Zero-Shot Aerial Object Detection with Visual Description Regularization

Authors: Zhengqing Zang, Chenyu Lin, Chenwei Tang, Tao Wang, Jiancheng Lv

AAAI 2024 | Conference PDF | Archive PDF | Plain Text | LLM Run Details

Reproducibility Variable Result LLM Response
Research Type Experimental We conduct extensive experiments with three challenging aerial object detection datasets, including DIOR, x View, and DOTA. The results demonstrate that Desc Reg significantly outperforms the state-of-the-art ZSD methods with complex projection designs and generative frameworks, e.g., Desc Reg outperforms best reported ZSD method on DIOR by 4.5 m AP on unseen classes and 8.1 in HM. We further show the generalizability of Desc Reg by integrating it into generative ZSD methods as well as varying the detection architecture.
Researcher Affiliation Academia 1College of Computer Science, Sichuan University, Chengdu, 610065, P. R. China 2Engineering Research Center of Machine Learning and Industry Intelligence, Ministry of Education, Chengdu, 610065, P. R. China {2022223045158, 2022223040017}@stu.scu.edu.cn, tangchenwei@scu.edu.cn, twangnh@gmail.com lvjiancheng@scu.edu.cn
Pseudocode No The paper does not contain any pseudocode or algorithm blocks. It provides mathematical formulations and a system diagram, but no step-by-step code-like description of the algorithms.
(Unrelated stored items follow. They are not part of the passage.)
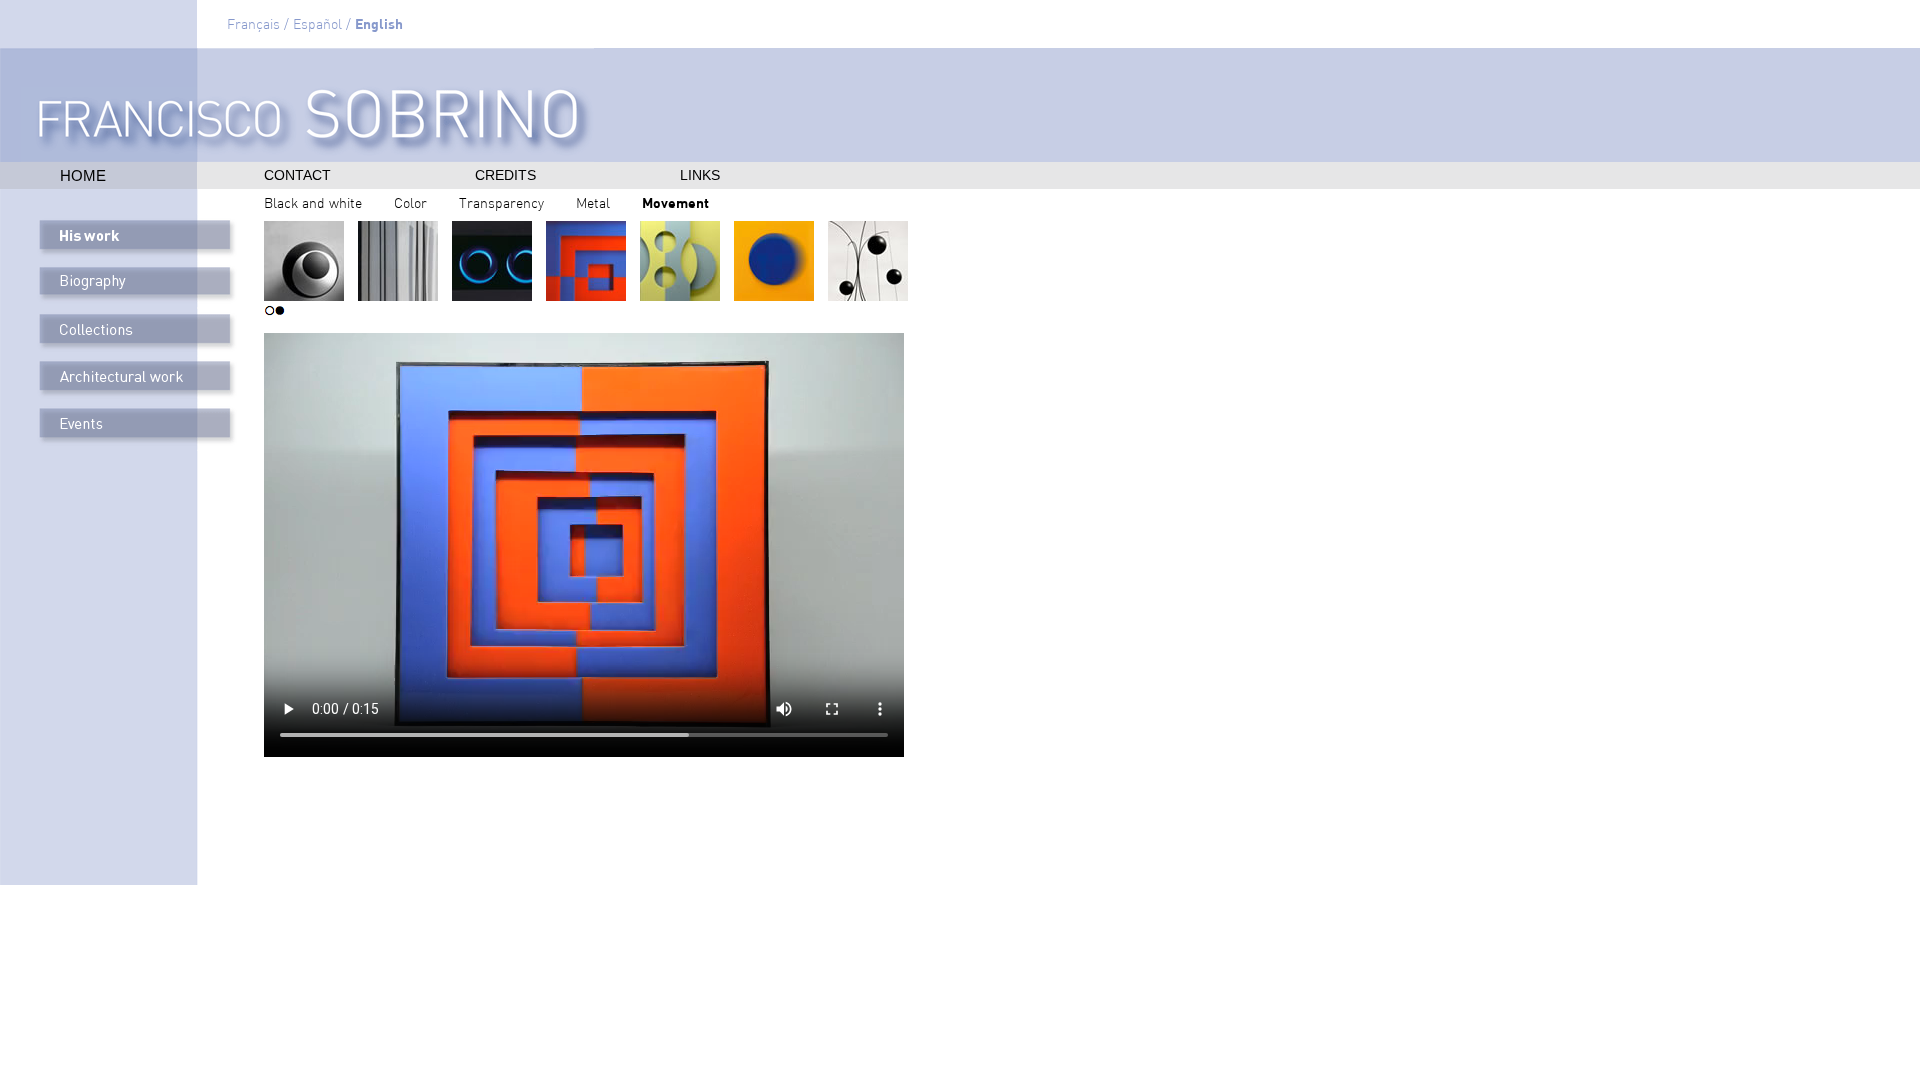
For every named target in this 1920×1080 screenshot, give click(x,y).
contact (297, 175)
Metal (593, 204)
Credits (505, 175)
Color (410, 204)
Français (253, 25)
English (379, 23)
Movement (675, 202)
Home (83, 175)
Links (700, 175)
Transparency (501, 204)
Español (317, 25)
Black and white (313, 204)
Open Source Code Yes Codes will be released at https://github.com/zq-zang/Desc Reg.
Open Datasets Yes We evaluate the proposed method on three challenging remote sensing image object detection datasets: DIOR (Li et al. 2019a), x View (Lam et al. 2018), and DOTA (Xia et al. 2017).
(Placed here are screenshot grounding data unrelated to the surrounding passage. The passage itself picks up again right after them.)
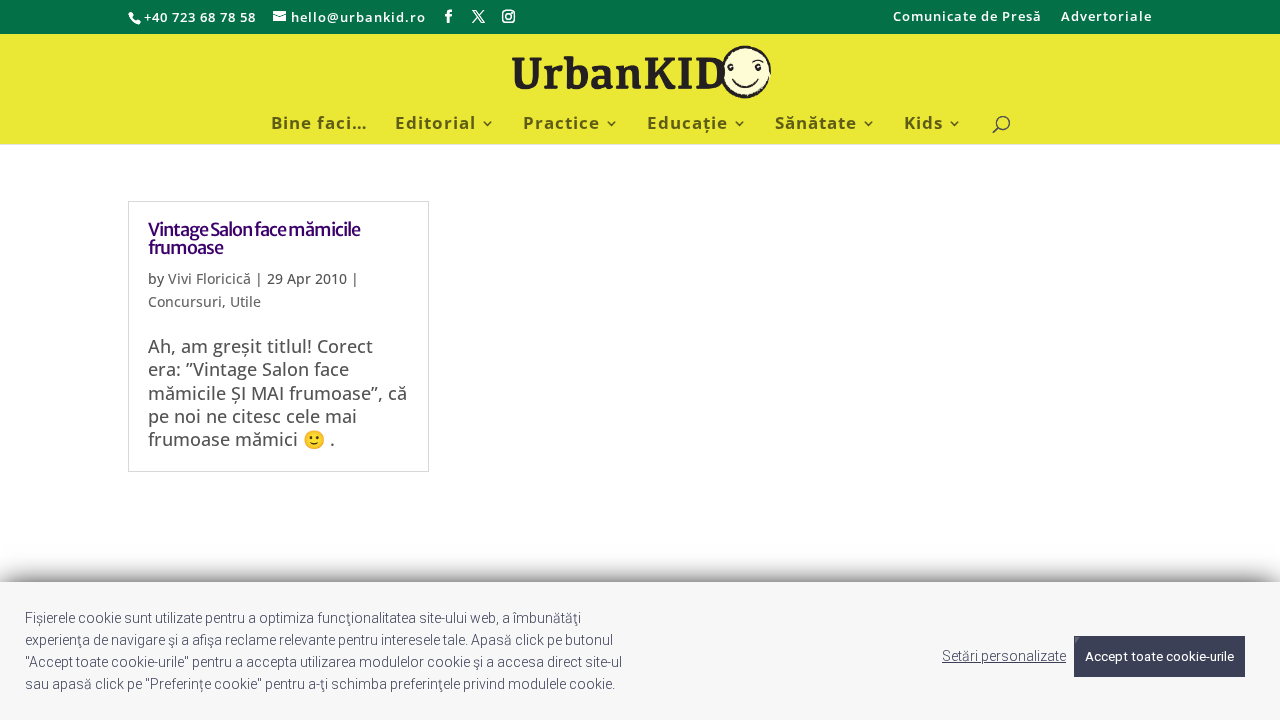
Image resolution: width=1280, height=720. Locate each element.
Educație (687, 125)
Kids (923, 125)
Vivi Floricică (209, 278)
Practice (561, 125)
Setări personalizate (1004, 656)
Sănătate (816, 125)
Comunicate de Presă (967, 17)
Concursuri (185, 301)
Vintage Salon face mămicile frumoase (254, 238)
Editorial (435, 125)
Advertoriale (1106, 17)
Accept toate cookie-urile (1159, 656)
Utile (245, 301)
Dataset Splits Yes For DIOR, we follow the setting in prior work (Huang et al. 2022). For x View and DOTA, we conduct semantic clustering and sample classes within clusters to ensure unseen class diversity and semantic relatness(Rahman, Khan, and Porikli 2018; Huang et al. 2022). The resulting x View contains 48 seen classes and 12 unseen classes, and the resulting DOTA contains 11 seen classes and 4 unseen classes.
Hardware Specification No The paper does not explicitly state the specific hardware used for running experiments, such as GPU models, CPU types, or memory specifications. It only mentions general detection architectures like Faster R-CNN and YOLOv8.
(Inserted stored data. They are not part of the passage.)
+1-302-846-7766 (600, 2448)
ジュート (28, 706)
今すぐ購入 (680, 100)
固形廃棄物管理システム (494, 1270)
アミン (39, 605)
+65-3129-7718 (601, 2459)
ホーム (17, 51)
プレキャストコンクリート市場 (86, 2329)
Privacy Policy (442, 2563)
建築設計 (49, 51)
Software Dependencies No The paper mentions using Faster R-CNN, ResNet101, and YOLOv8 models but does not provide specific version numbers for software dependencies like Python, PyTorch, or other libraries used in the implementation.
Experiment Setup Yes We also observe the temperature value of 0.03 achieves the best performance, which is slightly higher than 0.01 and 0.05.